In a study of the forest after the Hayman Fire in Colorado, similar numbers of Mertensia lanceolata plants were found before and after the fire. The species is associated with a history of low-intensity forest fires in ponderosa pine forests at sites along the Front Range in Colorado. Between 1981 and 1996 it expanded from being found in the lower mountain and upper montane forest life zones in Colorado, into the alpine tundra without colonizing the subalpine zone in between.

==Cultivation==
Narrow-leaved languid ladies are valued by wildflower gardeners for its dainty vibrant blue flower display and long season of blooming when moisture is good. They grow in either well draining or clay soils and is tolerant of limestone derived soils.

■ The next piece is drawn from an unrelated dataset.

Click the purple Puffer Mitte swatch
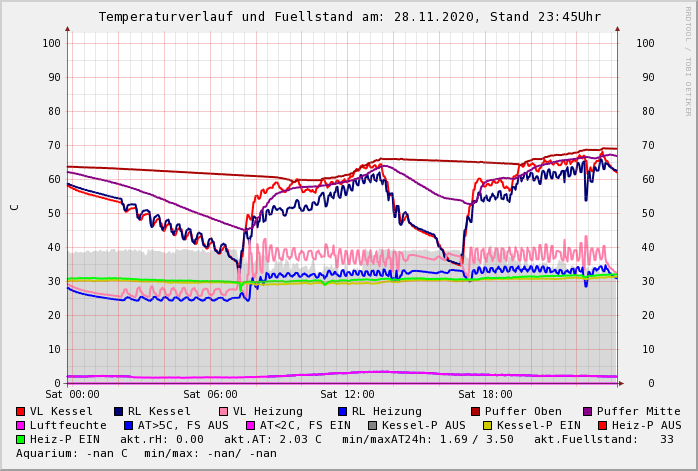[x=587, y=411]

Plants will live for many years when given space to grow its deep, branching taproot. It is also rated as with the lowest possible flammability for landscaping to create defensible space by Colorado State University Extension. A germination study of languid ladies found that the species exhibits very little need for cold stratification with 70% of seeds sprouting after four weeks at 21 C, though germination was accelerated by being held at 4.5 C for three months before planting. After just two days the cold treated seeds had 30% germination rates. The species is winter hardy to USDA zone 4. Plants are rarely available from commercial growers and the seeds are somewhat rare even from wildflower seed exchanges.